An der Art, wie Likar von Extremerlebnissen in der Wildnis erzählt, lässt sich ablesen, dass der Salzburger auch angesichts von Herausforderungen wie beinah abgefrorenen Zehen durch unvorsichtiges Barfußgehen im Schnee oder einer nächtlichen Begegnung mit einem aggressiven Wildschwein nie die Nerven verlor: „Du brauchst eben einen guten Kontakt zu deiner inneren Stimme, um in keine unkontrollierte Panik zu fallen. Wenn du mit solchen Herausforderungen konfrontiert bist, musst du in den Dialog mit deiner inneren Stimme treten.“ In seinem Inseljahr hatte Johannes Likar ausreichend Gelegenheit, Intuition und verschüttete Instinkte freizulegen.

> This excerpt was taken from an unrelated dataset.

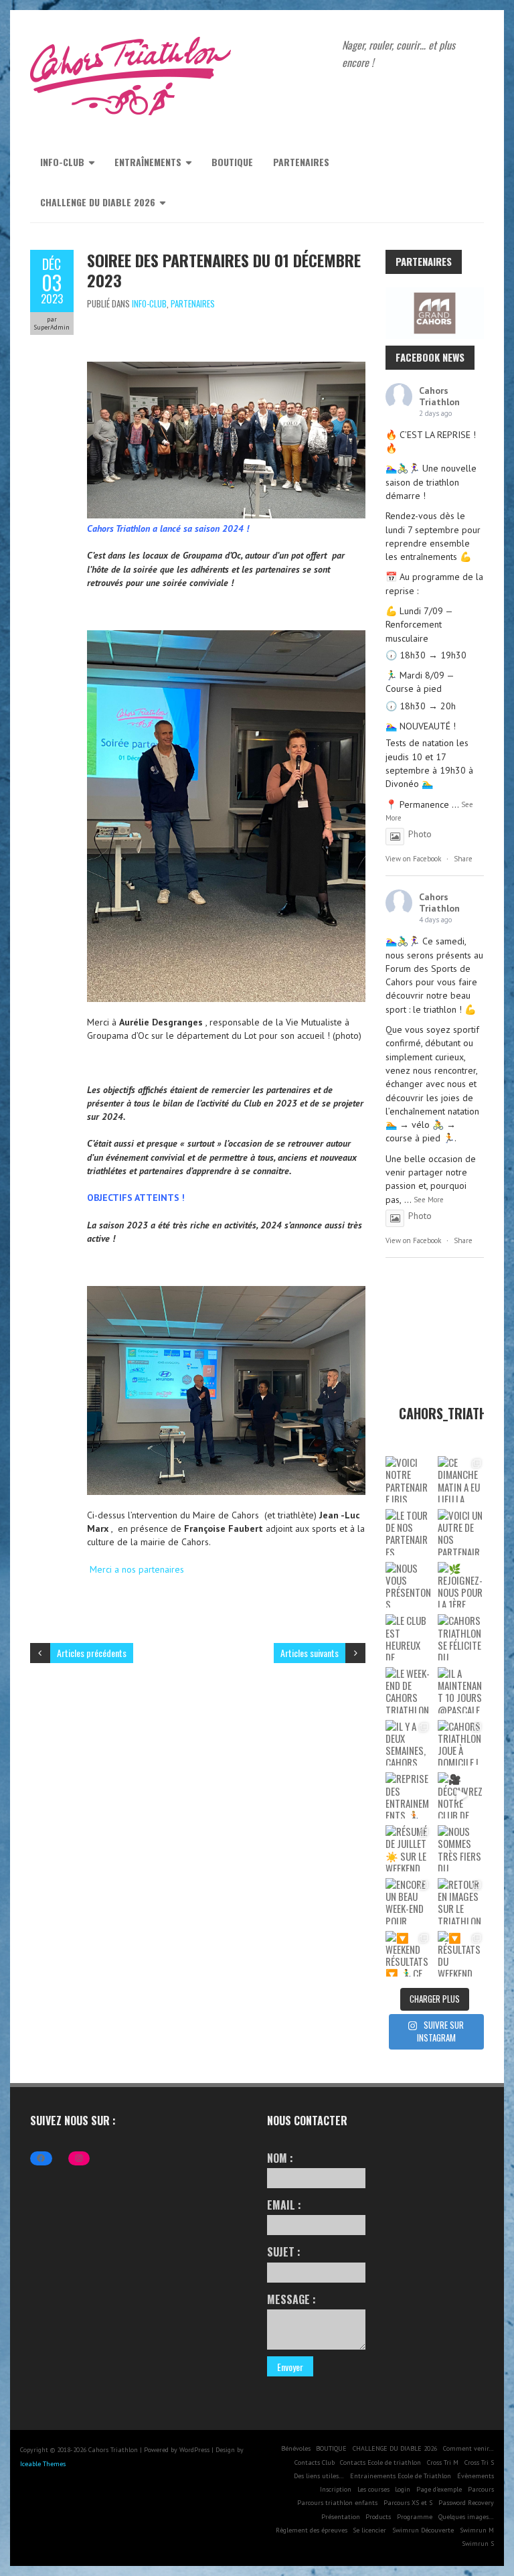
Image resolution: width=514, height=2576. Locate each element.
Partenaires (301, 162)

Als Likar, der vor seinem freiwilligen Exil als Fernsehcutter und Filmemacher tätig war, auf einem Luftbild einen See mit rund 16 Inseln im schwedischen Dalsland entdeckte, fühlte sich der Ort mit intuitiver Gewissheit richtig an. Bald stand sein Entschluss fest, „meine Veränderungsscheu zu überwinden“. Schemenhaft hatte die Entscheidung sich bereits angekündigt. In seinem Tagebuch schreibt Likar über diesen Prozess: „Was für eine fremdartige Idee. Es fühlt sich an, als wenn man einem wilden Tier etwas zu fressen zuwirft. Ein vorsichtiges Annähern, man würde es gern nehmen, ist aber noch zu unsicher, sich darauf einzulassen.“
Das Experiment, ein Jahr lang allein in einem Zelt auf einer unbewohnten Insel zu leben, die nur per Kanu zu erreichen ist, begann im Mai 2019, wurde aber durch die Coronapandemie deutlich verlängert – und endete auf einem Floß am Weg durch die Seenlandschaft und in einer Beziehung, die inzwischen wieder in die Brüche gegangen ist: „Nach dem Ende der Floßreise, wo alles zwischen uns gepasst hatte, war der Aufprall in der Realität vielleicht doch zu hart. Es war wahrscheinlich für mich zu früh, nach so langer Einsamkeit wieder zu zweit zu sein.“ Likar, der im Geist einer christlichen Religionsgemeinschaft groß geworden ist, hat bereits einiges an extremen Naturtrips hinter sich – Aufwärmrunden für das spätere Inselabenteuer.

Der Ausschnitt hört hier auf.